# Bit wear



## pusserboy (Mar 4, 2018)

I've seen somewhere that using MDF will dull a bit faster than wood. If so how hard is MDF on the bits and should it be avoided.
Thanks
Stuart


----------



## Stick486 (Jan 4, 2013)

pusserboy said:


> I've seen somewhere that using MDF will dull a bit faster than wood. If so how hard is MDF on the bits and should it be avoided.
> Thanks
> Stuart


it's not the hardness it's the abrasiveness...
IIRC there is about a 30 ~ 40% reduction in bit life...
economy bits don't last because of the softer carbide...
the dust is major detrimental to your health...

MDF is basically glorified particle board.
Just like particle board, MDF will soak up water and other liquids like a sponge and swell unless it’s very well sealed on all sides and edges with primer, paint, or another sealing product. 
Because it consists of such fine particles, MDF doesn’t hold screws very well, and it’s very easy to strip the screw holes.
Because it’s so dense, MDF is very heavy. This can make it more difficult to work with, especially if you don’t have a helper who can help you lift and cut the large sheets.
MDF can’t be stained. Not only does it soak up stain like a sponge, but also because there’s no wood grain on MDF, it looks awful when it’s stained. (Kind of like staining particle board. Why would you bother?)
MDF contains VOCs (urea-formaldehyde). Off gassing can be greatly minimized (but probably not eliminated) if the MDF is encapsulated with primer, paint, etc., but care needs to be taken while cutting and sanding to avoid inhalation of the particles.


----------



## JOAT (Apr 9, 2010)

Can't tell you on that. I hate MDF, and don't use it. So, it doesn't wear my bits any at all.
:grin:

But, bits will wear out, no matter what you use them on. Me, I just buy another bit when one wears out, and don't worry about it.


----------



## Steven Owen (Aug 14, 2017)

JOAT said:


> Can't tell you on that. I hate MDF, and don't use it. So, it doesn't wear my bits any at all.
> :grin:
> 
> But, bits will wear out, no matter what you use them on. Me, I just buy another bit when one wears out, and don't worry about it.
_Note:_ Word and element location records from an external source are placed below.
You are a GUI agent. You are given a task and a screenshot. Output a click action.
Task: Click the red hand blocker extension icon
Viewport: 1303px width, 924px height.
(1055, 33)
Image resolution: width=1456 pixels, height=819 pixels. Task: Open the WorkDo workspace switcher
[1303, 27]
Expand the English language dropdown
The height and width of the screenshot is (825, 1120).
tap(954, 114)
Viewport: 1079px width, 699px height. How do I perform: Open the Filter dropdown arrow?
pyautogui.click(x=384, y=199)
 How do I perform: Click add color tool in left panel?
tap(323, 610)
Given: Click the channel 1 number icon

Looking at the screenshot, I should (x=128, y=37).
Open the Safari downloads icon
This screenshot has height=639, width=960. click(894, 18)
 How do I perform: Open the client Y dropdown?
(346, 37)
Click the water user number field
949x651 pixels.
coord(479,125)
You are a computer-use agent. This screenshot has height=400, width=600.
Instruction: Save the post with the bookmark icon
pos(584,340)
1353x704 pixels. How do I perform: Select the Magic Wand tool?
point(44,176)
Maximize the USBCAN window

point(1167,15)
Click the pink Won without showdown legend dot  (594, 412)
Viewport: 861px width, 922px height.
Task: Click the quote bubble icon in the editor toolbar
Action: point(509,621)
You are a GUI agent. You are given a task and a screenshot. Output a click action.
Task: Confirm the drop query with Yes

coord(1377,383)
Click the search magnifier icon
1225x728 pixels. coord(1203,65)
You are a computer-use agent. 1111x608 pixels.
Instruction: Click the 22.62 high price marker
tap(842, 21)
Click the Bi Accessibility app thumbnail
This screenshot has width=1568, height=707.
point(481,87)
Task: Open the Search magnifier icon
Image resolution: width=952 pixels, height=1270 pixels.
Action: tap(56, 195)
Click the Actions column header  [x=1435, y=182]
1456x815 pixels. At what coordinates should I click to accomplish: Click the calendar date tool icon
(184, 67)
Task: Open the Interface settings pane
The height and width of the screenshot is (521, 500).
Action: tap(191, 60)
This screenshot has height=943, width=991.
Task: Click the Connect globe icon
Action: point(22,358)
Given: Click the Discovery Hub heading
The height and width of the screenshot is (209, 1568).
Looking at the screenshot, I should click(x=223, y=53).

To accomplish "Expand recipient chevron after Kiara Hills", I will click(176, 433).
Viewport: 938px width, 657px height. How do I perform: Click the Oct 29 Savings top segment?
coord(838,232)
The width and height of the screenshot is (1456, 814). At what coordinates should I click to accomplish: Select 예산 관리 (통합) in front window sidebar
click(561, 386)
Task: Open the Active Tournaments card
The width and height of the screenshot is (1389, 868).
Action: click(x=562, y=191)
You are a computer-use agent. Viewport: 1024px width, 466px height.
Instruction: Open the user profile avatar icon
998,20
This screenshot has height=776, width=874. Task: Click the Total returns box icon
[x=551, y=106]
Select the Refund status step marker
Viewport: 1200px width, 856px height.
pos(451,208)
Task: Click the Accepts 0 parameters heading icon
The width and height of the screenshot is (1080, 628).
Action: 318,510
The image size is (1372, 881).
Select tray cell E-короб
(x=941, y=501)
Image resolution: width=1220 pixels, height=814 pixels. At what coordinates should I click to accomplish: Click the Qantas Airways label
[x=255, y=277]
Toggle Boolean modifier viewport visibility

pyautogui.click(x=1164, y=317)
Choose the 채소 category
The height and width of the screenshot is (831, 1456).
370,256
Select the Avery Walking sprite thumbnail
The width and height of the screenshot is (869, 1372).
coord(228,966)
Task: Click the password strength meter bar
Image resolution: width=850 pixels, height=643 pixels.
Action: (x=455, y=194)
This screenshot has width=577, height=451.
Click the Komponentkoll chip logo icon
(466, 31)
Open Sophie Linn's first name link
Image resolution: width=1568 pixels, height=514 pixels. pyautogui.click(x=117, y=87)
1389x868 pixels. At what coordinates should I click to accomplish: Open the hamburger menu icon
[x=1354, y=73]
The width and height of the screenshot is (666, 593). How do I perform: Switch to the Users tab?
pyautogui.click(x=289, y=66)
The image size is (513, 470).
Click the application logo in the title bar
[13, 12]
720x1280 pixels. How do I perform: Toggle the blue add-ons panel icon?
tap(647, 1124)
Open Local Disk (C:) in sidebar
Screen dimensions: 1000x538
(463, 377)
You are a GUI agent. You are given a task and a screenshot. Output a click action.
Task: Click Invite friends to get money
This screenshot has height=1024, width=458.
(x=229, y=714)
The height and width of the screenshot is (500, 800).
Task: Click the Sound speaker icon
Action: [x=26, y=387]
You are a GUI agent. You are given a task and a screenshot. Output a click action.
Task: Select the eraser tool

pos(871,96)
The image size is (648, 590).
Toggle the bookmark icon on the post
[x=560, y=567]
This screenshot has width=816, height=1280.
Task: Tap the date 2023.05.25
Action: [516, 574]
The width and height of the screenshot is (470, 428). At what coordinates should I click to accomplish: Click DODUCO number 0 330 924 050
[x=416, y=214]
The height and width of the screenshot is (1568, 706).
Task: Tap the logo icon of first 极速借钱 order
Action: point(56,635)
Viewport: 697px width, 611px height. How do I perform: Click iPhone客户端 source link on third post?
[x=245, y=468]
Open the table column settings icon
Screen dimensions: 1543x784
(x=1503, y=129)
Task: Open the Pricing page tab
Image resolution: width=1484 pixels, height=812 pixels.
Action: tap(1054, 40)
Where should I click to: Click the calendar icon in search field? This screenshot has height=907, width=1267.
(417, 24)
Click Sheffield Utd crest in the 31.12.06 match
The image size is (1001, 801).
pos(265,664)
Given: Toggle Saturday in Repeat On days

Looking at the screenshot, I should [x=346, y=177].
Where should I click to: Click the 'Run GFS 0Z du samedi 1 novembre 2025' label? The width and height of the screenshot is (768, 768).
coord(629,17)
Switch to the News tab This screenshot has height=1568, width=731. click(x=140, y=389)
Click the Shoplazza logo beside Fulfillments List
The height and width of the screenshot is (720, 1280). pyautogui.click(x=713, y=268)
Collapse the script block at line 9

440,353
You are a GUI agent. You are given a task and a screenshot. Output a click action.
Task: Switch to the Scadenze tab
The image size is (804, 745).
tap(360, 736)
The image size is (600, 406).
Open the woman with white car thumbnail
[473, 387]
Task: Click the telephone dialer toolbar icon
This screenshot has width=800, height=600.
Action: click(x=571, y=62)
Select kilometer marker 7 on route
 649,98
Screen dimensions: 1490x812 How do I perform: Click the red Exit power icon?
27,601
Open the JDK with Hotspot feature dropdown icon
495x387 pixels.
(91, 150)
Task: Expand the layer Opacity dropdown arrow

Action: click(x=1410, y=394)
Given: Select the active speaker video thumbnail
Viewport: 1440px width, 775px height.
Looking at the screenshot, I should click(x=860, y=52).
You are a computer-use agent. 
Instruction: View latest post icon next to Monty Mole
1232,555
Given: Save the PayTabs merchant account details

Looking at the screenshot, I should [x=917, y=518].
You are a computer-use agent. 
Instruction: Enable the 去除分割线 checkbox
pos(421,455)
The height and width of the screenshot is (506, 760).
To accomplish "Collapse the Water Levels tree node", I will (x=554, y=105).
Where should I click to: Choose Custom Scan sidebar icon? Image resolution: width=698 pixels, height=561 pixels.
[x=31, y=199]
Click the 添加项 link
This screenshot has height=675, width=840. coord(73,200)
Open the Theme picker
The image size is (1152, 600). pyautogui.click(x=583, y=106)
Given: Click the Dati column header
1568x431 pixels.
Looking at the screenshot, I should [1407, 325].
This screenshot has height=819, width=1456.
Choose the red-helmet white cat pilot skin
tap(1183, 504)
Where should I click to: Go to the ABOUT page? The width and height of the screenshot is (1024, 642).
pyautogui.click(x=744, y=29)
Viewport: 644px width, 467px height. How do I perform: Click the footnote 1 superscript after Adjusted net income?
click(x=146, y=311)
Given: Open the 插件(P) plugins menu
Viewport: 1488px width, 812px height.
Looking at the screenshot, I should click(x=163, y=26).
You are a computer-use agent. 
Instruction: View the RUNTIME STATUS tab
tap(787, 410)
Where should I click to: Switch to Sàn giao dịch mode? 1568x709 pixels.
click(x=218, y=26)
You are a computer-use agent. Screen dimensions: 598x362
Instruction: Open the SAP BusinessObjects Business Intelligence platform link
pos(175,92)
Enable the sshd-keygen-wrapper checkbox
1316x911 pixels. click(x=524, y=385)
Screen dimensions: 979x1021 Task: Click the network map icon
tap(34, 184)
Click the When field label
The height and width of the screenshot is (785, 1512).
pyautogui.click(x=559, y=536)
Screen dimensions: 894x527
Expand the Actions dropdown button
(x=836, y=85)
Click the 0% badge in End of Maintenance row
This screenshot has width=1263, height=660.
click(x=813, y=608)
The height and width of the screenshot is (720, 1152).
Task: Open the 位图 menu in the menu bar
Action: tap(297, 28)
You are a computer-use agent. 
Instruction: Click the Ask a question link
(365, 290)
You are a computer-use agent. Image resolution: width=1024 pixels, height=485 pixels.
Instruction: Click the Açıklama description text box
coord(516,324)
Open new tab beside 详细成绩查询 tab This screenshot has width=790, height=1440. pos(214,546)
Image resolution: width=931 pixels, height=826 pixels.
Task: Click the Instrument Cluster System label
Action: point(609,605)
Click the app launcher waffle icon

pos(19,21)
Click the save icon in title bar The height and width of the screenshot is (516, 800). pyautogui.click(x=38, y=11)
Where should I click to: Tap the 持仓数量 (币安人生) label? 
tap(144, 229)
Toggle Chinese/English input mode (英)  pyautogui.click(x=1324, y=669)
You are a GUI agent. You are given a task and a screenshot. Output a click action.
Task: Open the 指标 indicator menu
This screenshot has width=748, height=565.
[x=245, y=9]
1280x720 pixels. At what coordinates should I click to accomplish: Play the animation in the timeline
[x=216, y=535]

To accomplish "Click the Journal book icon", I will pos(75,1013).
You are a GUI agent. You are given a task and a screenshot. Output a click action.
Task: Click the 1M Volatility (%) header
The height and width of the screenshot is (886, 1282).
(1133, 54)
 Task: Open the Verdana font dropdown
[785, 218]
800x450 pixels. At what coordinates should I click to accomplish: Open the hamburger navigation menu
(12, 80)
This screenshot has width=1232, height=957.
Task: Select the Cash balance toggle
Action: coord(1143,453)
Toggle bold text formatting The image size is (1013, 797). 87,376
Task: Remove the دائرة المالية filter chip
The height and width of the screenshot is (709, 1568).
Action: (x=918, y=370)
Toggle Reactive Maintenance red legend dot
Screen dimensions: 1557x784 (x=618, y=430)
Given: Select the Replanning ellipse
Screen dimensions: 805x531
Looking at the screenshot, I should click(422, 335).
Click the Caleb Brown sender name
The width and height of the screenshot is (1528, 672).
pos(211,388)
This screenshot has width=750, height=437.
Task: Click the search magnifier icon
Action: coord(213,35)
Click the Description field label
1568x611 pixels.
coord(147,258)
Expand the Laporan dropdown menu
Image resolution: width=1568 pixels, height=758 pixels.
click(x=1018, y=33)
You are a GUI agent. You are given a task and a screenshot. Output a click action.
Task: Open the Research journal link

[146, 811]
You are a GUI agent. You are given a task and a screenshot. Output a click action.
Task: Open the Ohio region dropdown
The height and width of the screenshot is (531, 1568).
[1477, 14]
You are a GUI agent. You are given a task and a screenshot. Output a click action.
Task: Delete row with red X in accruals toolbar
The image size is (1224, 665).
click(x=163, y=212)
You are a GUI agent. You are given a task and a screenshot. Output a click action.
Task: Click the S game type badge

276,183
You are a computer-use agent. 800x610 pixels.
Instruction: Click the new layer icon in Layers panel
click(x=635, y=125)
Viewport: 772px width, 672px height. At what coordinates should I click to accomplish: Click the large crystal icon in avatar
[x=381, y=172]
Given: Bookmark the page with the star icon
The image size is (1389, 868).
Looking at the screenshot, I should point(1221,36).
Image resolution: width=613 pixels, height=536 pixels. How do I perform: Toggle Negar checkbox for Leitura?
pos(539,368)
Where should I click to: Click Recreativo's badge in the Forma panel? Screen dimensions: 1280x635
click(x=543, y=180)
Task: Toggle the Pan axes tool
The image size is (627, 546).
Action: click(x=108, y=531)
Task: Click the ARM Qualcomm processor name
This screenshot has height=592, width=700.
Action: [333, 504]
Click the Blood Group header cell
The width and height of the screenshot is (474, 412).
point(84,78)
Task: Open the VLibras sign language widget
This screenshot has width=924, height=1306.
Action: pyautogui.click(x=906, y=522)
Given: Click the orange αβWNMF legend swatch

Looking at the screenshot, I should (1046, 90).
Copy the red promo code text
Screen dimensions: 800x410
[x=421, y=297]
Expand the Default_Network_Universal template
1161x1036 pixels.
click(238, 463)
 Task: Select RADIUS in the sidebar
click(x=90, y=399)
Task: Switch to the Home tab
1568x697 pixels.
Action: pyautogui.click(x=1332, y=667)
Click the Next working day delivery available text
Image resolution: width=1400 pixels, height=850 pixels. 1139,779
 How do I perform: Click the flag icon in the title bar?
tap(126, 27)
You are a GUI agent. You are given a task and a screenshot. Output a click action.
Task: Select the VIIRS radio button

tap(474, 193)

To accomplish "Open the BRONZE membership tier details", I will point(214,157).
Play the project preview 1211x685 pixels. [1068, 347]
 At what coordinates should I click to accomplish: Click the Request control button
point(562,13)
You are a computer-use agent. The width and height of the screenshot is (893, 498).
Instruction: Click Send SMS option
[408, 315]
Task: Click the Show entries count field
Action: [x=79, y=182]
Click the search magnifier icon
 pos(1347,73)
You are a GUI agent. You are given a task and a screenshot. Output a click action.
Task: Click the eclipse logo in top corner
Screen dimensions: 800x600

I would think you could get 5-6 sharpenings out of a high quality bit. I’m surprised you’d be tossing any dull bits out.


----------



## Herb Stoops (Aug 28, 2012)

Talk about dull bits, the original router HSS bits didn't last long, When they turned from blue to black they were over done , just toss them, when they cooled off.
Herb


----------



## JOAT (Apr 9, 2010)

Steven Owen said:


> I would think you could get 5-6 sharpenings out of a high quality bit. I’m surprised you’d be tossing any dull bits out.


Possibly so, but there would be no money advantage to me by sharpening, I actually come out a bit ahead by buying new. Highly possible that this is so because I just use flush trim bits for about 99.99% of what I make. If I used different types of bits, this might not be so. Then there is the fact that I don't buy high quality bits, just decent quality carbide bits, at decent prices. Not sure how long I've been using my present bit, but it's been several years.


----------



## DesertRatTom (Jul 3, 2012)

I have a couple of small diamond sharpening cards that are for sharpening bits. The trick of sharpening is to make the cutter edge as square as possible. You don't sharpen the outside edge, that can alter the width and profile. You sharpen the flat, really its almost polishing, you're just reestablishing that edge, not grinding one. Note the Trend lubricant.


----------



## pusserboy (Mar 4, 2018)

Thank you all gentlemen. Will take your advice.
Stuart


----------